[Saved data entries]
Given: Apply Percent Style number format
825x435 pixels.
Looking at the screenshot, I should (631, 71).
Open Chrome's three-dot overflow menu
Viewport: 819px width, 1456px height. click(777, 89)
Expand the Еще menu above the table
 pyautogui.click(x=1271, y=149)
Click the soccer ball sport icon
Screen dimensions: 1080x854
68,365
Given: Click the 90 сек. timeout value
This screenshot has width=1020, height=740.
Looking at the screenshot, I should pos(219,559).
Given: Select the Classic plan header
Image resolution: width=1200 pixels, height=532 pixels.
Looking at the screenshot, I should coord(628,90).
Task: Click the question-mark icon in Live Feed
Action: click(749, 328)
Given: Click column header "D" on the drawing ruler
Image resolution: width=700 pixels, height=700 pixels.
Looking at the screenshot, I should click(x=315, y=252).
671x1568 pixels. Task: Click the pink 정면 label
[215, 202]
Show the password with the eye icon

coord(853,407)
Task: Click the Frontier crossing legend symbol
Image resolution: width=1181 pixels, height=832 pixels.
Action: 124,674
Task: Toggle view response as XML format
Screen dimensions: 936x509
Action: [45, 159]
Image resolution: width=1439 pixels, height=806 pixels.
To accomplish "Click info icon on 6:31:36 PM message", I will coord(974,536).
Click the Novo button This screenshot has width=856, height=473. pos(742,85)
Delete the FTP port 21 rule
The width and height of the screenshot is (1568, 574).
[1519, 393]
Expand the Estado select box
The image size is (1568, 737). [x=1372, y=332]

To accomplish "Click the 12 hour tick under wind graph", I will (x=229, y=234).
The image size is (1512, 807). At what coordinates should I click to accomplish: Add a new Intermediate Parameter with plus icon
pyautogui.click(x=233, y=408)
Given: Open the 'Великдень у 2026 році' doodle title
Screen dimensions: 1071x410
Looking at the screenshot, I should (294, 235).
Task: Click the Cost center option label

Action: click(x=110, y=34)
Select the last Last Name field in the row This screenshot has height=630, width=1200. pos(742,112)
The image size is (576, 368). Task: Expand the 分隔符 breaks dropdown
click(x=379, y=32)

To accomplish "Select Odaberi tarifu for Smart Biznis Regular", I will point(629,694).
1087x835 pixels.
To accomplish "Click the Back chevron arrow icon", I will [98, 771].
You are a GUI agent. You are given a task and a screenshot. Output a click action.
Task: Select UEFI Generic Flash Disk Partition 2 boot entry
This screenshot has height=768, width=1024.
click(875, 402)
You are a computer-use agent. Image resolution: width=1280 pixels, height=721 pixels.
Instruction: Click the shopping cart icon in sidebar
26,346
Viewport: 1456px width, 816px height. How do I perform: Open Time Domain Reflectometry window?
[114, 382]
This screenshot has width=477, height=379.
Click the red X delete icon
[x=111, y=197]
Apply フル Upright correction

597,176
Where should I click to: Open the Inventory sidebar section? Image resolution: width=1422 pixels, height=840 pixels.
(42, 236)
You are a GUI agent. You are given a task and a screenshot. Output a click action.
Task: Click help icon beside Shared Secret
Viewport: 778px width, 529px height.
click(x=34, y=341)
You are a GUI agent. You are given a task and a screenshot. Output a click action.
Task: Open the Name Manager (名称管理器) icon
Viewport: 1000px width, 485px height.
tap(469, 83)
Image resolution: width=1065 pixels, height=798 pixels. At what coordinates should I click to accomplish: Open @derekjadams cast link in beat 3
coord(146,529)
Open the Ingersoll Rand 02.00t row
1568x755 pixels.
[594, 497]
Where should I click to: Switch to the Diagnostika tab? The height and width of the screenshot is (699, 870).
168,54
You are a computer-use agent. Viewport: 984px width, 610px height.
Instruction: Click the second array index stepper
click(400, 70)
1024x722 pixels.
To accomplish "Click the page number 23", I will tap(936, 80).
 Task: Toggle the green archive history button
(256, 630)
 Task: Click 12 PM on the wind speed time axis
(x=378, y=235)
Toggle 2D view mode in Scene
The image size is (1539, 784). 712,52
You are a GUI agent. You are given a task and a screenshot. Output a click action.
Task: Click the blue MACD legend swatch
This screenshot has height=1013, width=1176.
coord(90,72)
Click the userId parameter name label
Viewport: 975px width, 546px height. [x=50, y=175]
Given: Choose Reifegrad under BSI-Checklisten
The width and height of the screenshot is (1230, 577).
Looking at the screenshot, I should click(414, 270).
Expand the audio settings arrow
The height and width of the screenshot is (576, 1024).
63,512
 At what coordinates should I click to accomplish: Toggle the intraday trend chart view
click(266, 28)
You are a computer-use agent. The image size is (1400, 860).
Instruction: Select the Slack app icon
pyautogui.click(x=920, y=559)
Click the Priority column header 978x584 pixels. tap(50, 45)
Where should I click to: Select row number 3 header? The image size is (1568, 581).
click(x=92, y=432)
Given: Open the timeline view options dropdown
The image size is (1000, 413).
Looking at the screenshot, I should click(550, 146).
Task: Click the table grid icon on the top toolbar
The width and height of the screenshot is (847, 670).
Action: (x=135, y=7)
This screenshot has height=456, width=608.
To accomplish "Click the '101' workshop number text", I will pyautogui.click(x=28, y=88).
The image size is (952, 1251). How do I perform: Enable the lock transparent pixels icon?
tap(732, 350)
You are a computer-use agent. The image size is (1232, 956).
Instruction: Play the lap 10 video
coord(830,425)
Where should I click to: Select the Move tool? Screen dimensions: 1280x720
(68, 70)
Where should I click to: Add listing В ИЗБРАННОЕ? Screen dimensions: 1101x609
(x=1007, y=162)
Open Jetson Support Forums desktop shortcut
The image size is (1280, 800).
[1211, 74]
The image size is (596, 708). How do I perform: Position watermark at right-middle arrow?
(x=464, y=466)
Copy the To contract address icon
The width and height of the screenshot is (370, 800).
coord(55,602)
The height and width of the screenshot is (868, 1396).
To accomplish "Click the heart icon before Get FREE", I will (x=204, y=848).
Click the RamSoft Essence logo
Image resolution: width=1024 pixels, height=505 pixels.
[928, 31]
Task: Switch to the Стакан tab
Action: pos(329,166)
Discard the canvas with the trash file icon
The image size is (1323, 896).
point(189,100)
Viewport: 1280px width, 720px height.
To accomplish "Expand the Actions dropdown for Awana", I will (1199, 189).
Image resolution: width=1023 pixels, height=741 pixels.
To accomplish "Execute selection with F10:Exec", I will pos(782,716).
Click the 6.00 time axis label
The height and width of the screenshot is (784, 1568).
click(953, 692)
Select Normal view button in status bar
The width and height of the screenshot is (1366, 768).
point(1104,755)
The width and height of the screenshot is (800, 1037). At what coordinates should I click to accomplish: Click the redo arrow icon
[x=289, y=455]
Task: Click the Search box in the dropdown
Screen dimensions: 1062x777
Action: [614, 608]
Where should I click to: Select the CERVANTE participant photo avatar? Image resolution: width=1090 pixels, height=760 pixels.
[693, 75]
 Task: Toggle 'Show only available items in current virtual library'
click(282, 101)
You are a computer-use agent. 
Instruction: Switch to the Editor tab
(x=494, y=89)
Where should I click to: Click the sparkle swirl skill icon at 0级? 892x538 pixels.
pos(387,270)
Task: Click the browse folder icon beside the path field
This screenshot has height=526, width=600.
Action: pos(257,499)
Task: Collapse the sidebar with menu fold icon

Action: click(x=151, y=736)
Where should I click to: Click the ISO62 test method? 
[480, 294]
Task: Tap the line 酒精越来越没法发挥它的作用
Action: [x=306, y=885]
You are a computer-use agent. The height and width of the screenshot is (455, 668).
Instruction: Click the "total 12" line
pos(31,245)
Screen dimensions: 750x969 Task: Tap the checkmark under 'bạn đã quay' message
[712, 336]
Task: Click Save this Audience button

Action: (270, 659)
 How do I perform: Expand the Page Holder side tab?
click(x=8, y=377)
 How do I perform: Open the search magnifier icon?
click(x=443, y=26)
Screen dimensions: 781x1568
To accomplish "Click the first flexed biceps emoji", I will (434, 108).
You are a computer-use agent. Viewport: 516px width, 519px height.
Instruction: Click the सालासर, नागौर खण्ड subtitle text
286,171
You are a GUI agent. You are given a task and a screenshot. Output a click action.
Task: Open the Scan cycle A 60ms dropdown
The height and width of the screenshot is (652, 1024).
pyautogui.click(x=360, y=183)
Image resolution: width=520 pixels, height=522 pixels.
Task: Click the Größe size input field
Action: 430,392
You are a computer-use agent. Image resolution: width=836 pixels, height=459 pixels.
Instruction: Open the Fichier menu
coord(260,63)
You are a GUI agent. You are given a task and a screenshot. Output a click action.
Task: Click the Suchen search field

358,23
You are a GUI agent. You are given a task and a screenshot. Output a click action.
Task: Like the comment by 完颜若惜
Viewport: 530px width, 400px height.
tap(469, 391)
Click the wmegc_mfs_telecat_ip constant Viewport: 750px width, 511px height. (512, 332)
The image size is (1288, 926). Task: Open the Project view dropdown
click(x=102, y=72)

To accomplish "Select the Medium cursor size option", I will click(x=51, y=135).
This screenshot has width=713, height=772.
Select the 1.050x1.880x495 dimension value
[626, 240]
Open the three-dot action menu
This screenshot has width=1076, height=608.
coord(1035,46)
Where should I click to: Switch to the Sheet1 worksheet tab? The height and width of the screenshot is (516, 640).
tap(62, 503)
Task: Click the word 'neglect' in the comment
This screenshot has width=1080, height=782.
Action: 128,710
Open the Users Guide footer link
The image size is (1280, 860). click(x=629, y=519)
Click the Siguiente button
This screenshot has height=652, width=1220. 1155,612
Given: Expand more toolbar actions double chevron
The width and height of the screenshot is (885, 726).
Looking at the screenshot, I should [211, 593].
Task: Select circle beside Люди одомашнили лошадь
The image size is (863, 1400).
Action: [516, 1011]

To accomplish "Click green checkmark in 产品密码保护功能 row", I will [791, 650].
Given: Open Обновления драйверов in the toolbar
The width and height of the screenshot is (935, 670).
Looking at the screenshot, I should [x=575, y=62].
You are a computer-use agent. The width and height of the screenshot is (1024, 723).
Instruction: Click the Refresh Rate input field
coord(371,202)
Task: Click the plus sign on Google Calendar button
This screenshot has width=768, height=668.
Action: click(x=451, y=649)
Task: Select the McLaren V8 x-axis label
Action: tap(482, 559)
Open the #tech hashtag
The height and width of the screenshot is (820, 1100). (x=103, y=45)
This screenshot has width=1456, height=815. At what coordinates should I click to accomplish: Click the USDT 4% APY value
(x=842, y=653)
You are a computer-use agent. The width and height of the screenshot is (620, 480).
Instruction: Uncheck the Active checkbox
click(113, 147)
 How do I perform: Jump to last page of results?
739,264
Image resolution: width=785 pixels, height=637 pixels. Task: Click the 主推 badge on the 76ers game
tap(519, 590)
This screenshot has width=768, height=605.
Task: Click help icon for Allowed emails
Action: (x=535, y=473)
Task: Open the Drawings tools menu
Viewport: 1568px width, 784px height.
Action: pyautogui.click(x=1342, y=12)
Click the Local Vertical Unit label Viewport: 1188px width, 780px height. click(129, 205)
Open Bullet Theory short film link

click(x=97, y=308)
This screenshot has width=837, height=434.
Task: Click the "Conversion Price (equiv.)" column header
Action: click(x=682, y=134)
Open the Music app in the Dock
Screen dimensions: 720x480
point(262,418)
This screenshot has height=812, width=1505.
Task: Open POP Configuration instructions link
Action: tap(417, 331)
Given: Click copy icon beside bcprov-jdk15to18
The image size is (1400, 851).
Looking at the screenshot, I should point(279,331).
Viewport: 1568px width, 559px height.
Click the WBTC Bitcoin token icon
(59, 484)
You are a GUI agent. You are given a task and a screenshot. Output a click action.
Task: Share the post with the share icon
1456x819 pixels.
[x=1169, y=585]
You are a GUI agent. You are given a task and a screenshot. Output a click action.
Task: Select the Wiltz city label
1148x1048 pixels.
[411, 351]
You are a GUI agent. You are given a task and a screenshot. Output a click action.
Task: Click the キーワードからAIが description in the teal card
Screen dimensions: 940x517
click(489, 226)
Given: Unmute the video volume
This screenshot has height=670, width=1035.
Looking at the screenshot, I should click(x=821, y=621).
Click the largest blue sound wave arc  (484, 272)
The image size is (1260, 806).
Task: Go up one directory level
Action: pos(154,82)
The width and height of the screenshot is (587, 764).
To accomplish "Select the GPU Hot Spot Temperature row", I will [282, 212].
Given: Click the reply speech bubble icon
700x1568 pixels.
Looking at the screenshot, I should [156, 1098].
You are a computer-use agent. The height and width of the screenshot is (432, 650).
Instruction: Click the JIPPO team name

DIRECTIONS → State the number of lines in the records that contain the string "format". Nothing else is needed.

YOUR RESPONSE → 2